Page and screen pointing data
* * *

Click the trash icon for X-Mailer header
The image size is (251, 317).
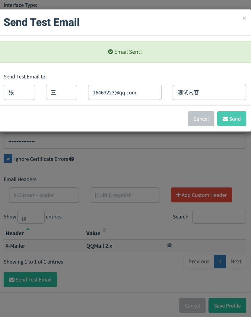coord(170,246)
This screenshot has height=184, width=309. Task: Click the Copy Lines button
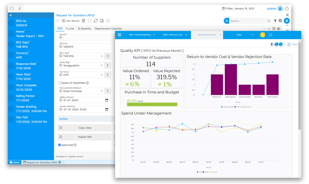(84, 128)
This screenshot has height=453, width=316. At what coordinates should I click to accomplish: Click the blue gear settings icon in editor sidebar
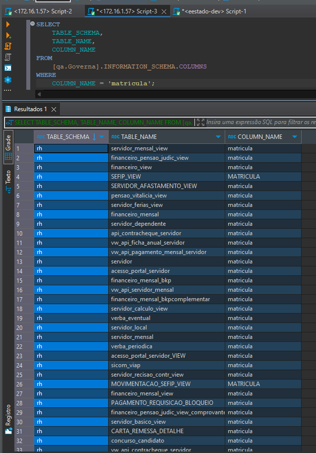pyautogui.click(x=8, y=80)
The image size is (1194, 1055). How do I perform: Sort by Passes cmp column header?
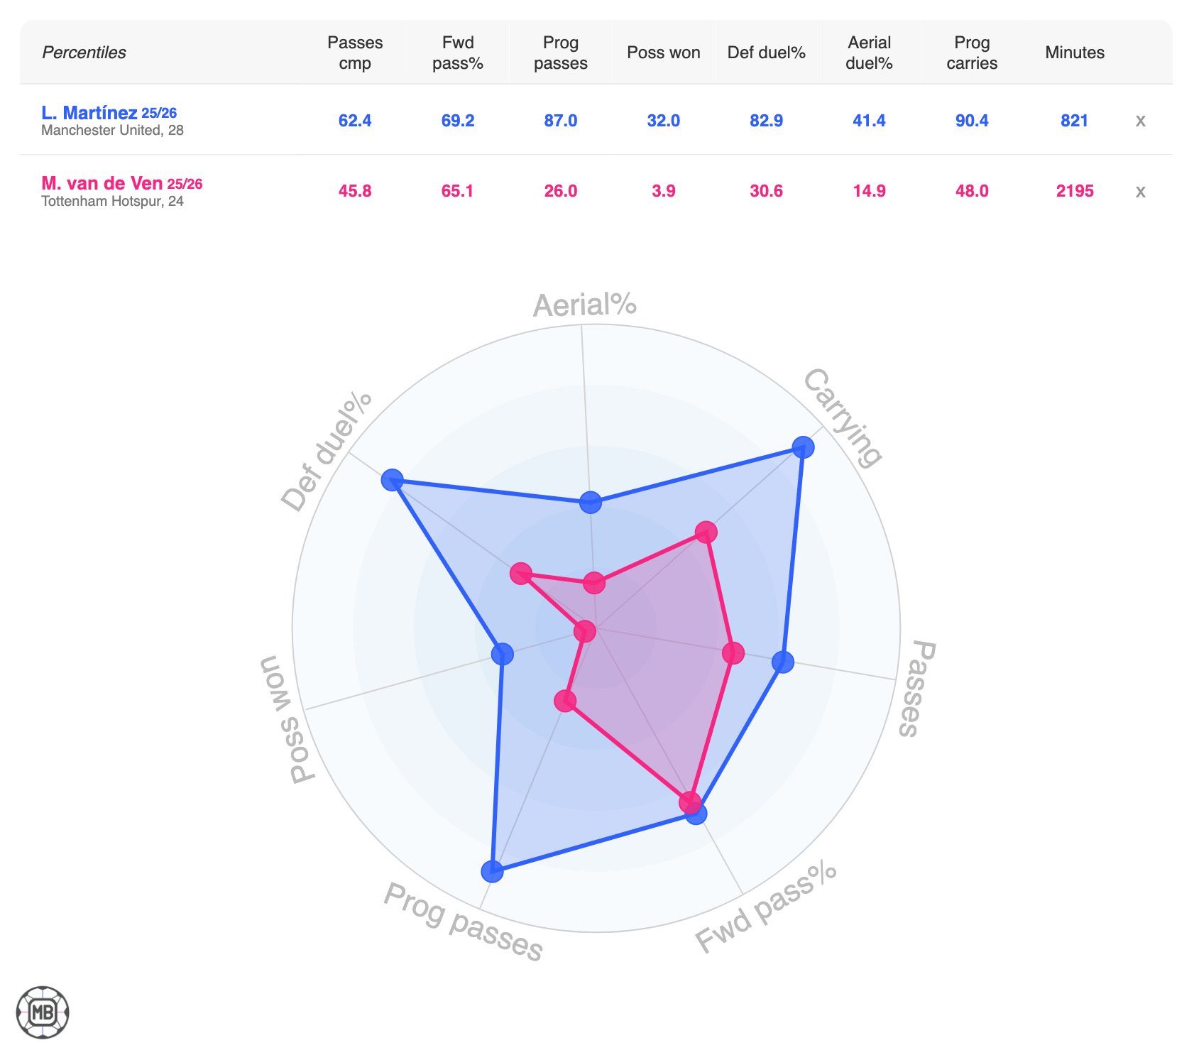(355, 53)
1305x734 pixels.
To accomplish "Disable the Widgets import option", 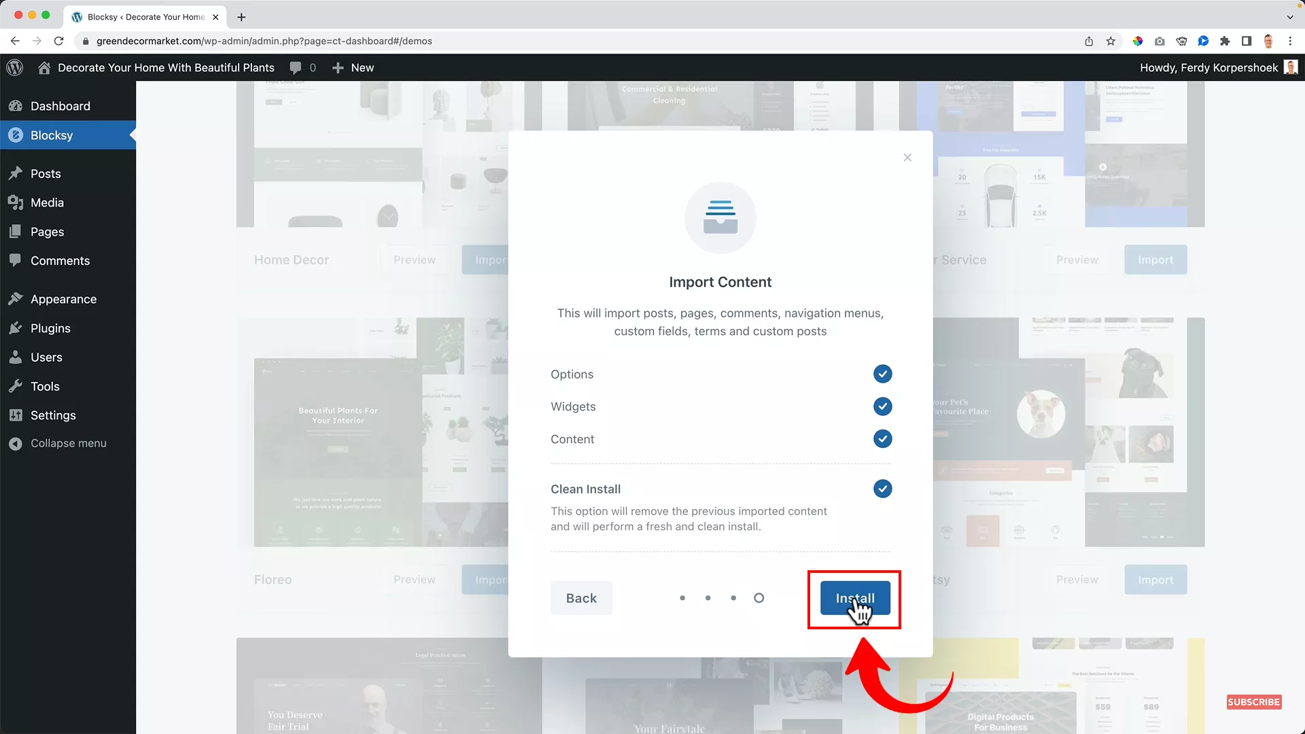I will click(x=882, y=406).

* * *

Work to be completed –
Update the items from the line with "This screenshot has height=453, width=316." to the line with "pyautogui.click(x=8, y=80)", replacing "gear" with "cog" and keeping everything else the same. Leave the pictures out of your answer.

Output –
This screenshot has height=453, width=316. At what coordinates should I click to accomplish: Click the blue cog settings icon in editor sidebar
pyautogui.click(x=8, y=80)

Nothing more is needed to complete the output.